La Chine a installé des missiles sur trois îles de mer de Chine méridionale qu’elle dispute au Vietnam et aux Philippines, lui permettant ainsi d’appuyer fermement ses revendications de souveraineté, selon un média américain.

La chaîne de télévision CNBC, qui cite des sources proches des services de renseignement américains, a indiqué mercredi que l’armée chinoise aurait installé ces armements défensifs anti-navires et sol-air au cours des 30 derniers jours.

Si l’information est vérifiée, elle serait susceptible de provoquer un regain de tension entre pays riverains de cette vaste région maritime.

Les autorités chinoises n’ont ni démenti ni confirmé formellement ce déploiement. Washington a de son côté averti la Chine qu’elle s’exposait à des «conséquences» concernant la «militarisation» de la zone.

La Chine revendique pour des raisons historiques de très nombreuses îles et récifs de la mer de Chine méridionale. Des nations voisines (Vietnam, Philippines, Malaisie, Brunei) ont des revendications rivales, qui se chevauchent parfois.

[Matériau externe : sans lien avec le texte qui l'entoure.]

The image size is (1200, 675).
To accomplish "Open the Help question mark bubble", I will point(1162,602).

Pékin appuie ses prétentions de souveraineté en renforçant par remblaiement des îlots et récifs qu’il contrôle. Il y construit des installations civiles mais aussi des pistes d’atterrissage capables d’accueillir des avions militaires.

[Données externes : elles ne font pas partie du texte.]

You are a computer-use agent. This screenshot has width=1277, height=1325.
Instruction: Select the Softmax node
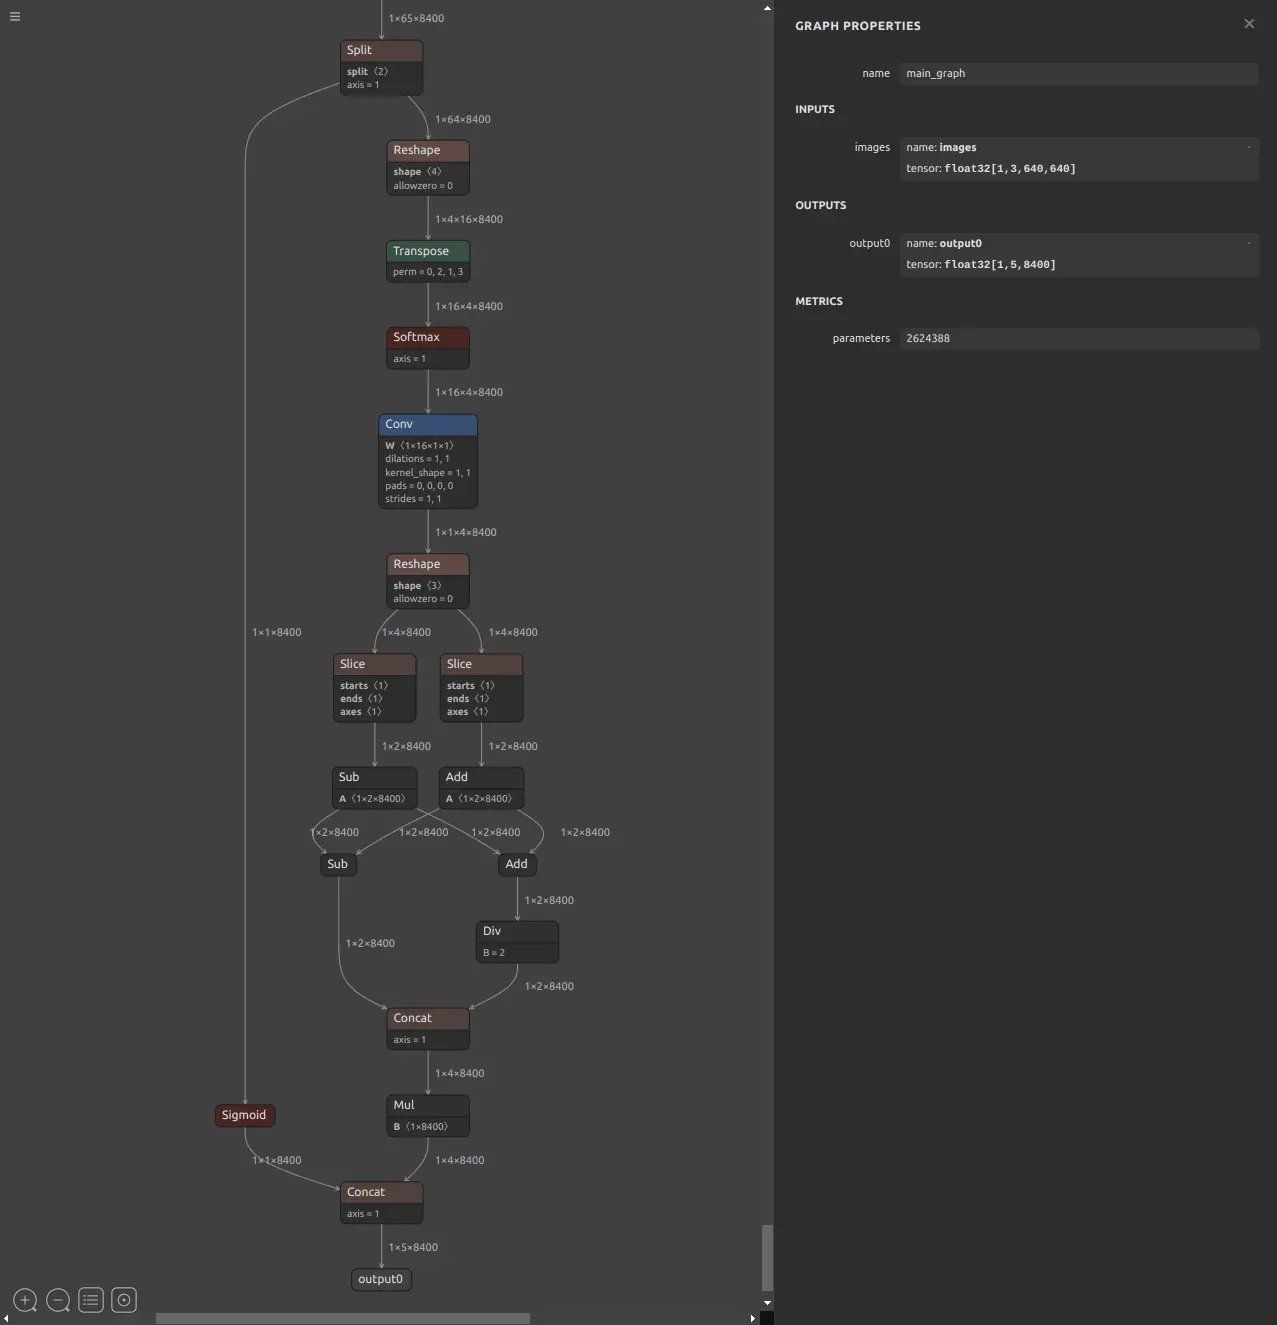[x=427, y=337]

Les missiles chinois auraient été déployés sur les récifs de Yongshu (Fiery Cross), Zhubi (Subi) et Meiji (Mischief), selon CNBC. Ils sont tous situés dans l’archipel des Spratleys. Celui-ci se trouve à l’est du Vietnam, à l’ouest des Philippines, et très au sud de la Chine continentale.

La porte-parole du ministère chinois des Affaires étrangères n’a ni démenti ni confirmé.

«Les constructions pacifiques de la Chine dans l’archipel des Spratleys, y compris le déploiement de nécessaires installations de défense du territoire national, ont pour but de protéger la souveraineté et la sécurité de la Chine», a assuré Hua Chunying.

«Ceux n’ayant pas de velléité de violer (cette souveraineté) n’ont aucune raison de s’inquiéter», a-t-elle souligné lors d’une conférence de presse.

Le ministère chinois de la Défense n’avait pas répondu jeudi après-midi à une demande de commentaire de l’AFP.

Il a cependant souligné à de nombreuses reprises que ces îles «faisant partie du territoire chinois», il appartenait à la Chine seule de décider ce qu’elle y faisait.

«Militarisation» et «conséquences»

Les États-Unis ne prennent officiellement pas position mais ils estiment que Pékin «militarise» ainsi la mer de Chine méridionale. L’US Navy envoie elle-même fréquemment des navires de guerre et des porte-avions dans la zone.

«Nous sommes bien au fait de la militarisation de la mer de Chine méridionale par la Chine», a déclaré jeudi la porte-parole de la Maison-Blanche, Sarah Huckabee Sanders.

«Nous avons évoqué nos préoccupations à ce sujet directement avec les Chinois et il y aura des conséquences à court terme et à long terme», a-t-elle poursuivi, sans plus de précisions.

«La Chine doit réaliser qu’elle a bénéficié de la liberté de navigation et que l’US Navy a été le garant de cela», a de son côté déclaré la porte-parole du Pentagone, Dana White, avant d’ajouter: «Nous allons poursuivre nos opérations».

Pour l’expert militaire chinois Song Zhongping, un déploiement de missiles «ne serait absolument pas une surprise et serait même très normal».

«L’armée chinoise a achevé ses constructions sur les îles et récifs des Spratleys. L’installation d’équipements militaires de défense adéquats permettrait donc justement d’y contenir efficacement toutes les menaces», a-t-il dit.

«La Chine n’envahira pas d’autres pays. Mais en matière de souveraineté et d’intégrité territoriale (…), l’armée chinoise ne cédera pas si elle s’estime dans son bon droit», d’après lui.

En 2016, une juridiction arbitrale avait invalidé les revendications de Pékin. La Cour permanente d’arbitrage (CPA) de la Haye, saisie par les Philippines, avait jugé que Pékin n’avait pas de droits historiques en mer de Chine méridionale.

Pékin n’a jamais accepté cet arbitrage.